Alcalose respiratoire aiguë qui augmente la liaison du calcium à l’albumine, et réduit donc la concentration de calcium ionisé, sans modifier la calcémie totale.

Ceci explique les troubles neuromusculaires apparaissant au cours de la «  spasmophilie  », l’hyperventilation entrainant une alcalose ventilatoire à l’origine d’une hypocalcémie ionisée aiguë.

Toutes ces causes d’hypocalcémie aiguë s’accompagnent d’une PTH élevée, adaptée à l’hypocalcémie (hyperparathyroïdie secondaire) à l’exception de l’hypocalcémie post-parathyroïdectomie, où l’hypocalcémie transitoire est souvent de mécanisme mixte, par transfert intra osseux de calcium (syndrome de l’os affamé) mais également par sidération des parathyroïdes restantes (hypoparathyroïdie transitoire).

V. Traitement

Lorsque la cause est accessible à un traitement, la prise en charge est d’abord étiologique. Le traitement symptomatique comporte :

Apport de calcium per os (carbonate de calcium) : 500 mg à 1,5 g/jour en dehors des repas (administré au cours d’un repas, il se lierait aux phosphates alimentaires et à l’oxalate pour former des sels insolubles et inabsorbables dans l’intestin).
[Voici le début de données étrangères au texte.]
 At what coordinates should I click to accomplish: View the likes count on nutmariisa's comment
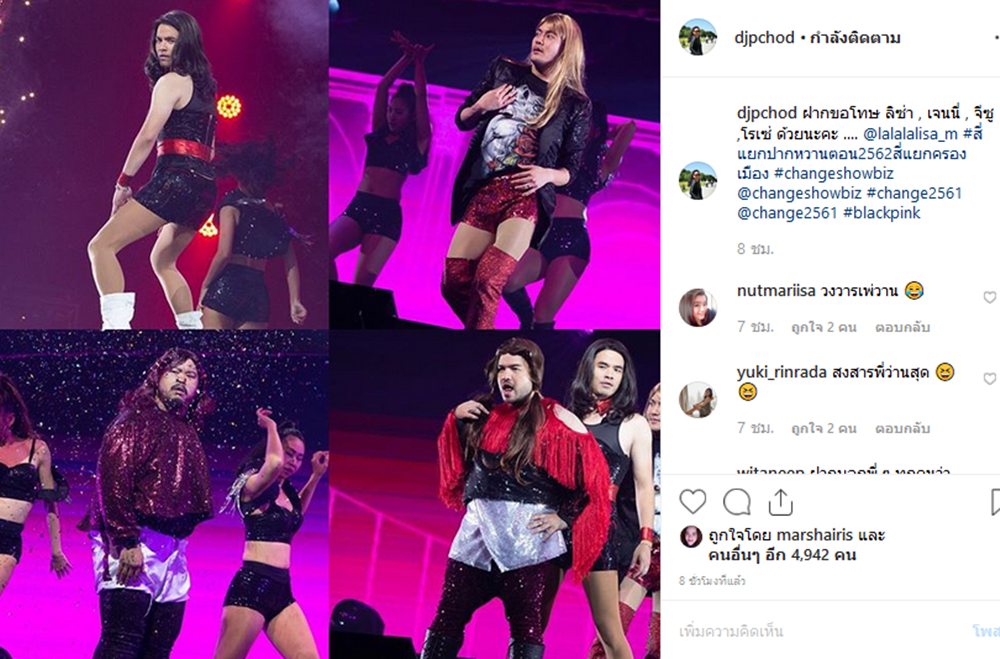click(x=823, y=327)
La dose est limitée à 500 mg par jour en cas d’insuffisance rénale chronique.

Apport de calcium parentéral (gluconate de calcium ou chlorure de calcium) : en cas d’hypocalcémie symptomatique.

Correction d’une hypomagnésémie le cas échéant.
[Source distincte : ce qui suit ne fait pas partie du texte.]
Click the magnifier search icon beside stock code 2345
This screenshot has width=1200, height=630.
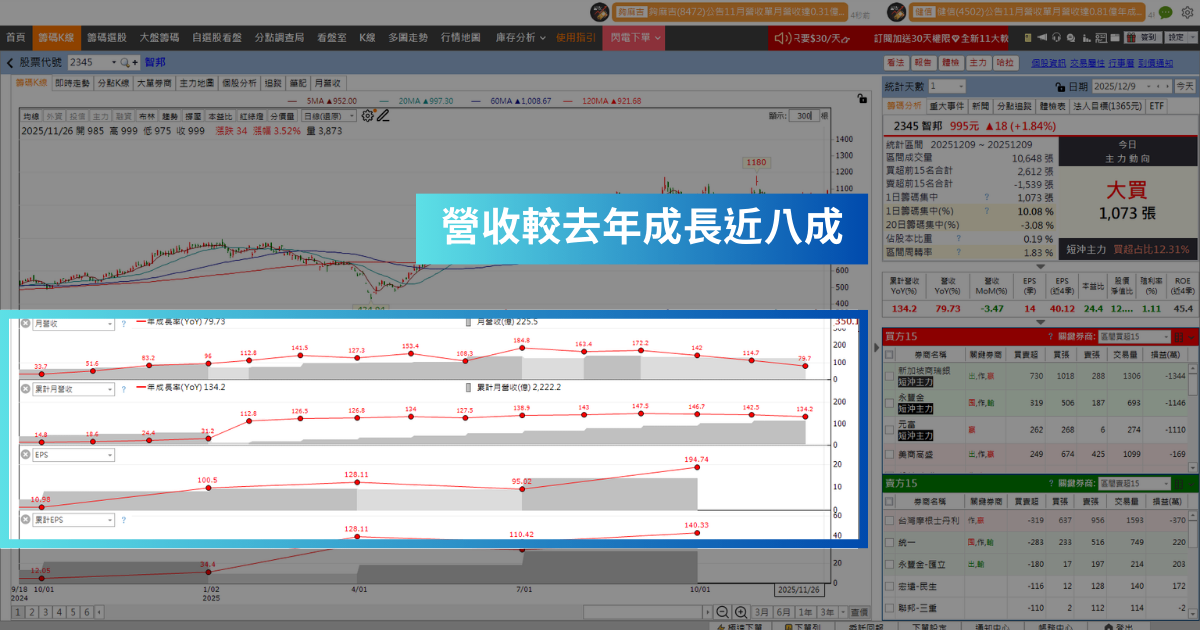point(124,62)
Correction d’une carence en vitamine D : apports en vitamine D, sous forme de vitamine D2 (ergocalciférolStérogyl®) ou de vitamine D3 (cholécalciférol, Uvedose®).

Apport de vitamine D hydroxylé en position 1 en cas d’insuffisance rénale chronique : 1-α OH-vitamine D (Un-Alfa®) ou 1,25- (OH) 2 – vitamine D (Rocaltrol®). Ce traitement n’est pas approprié en cas d’hyperphosphatémie.

Considérations thérapeutiques particulières.

Au cours de l’hypoparathyroïdie, le traitement repose sur l’administration combinée de calcium et de vitamine D active (Un Alfa® ou Rocaltrol®). L’objectif de ce traitement est d’atteindre la valeur de calcémie minimale pour laquelle le patient est asymptomatique, mais non d’obtenir une normocalcémie, qui ne pourrait se faire qu’au prix d’une hypercalciurie massive exposant au risque de lithiase urinaire et de néphrocalcinose.

Au cours de la rhabdomyolyse, la correction de l’hypocalcémie doit être prudente, car il existe au cours de la récupération des lésions tissulaires un risque d’effet rebond rebond (hypercalcémie par mobilisation des dépôts calciques musculaires).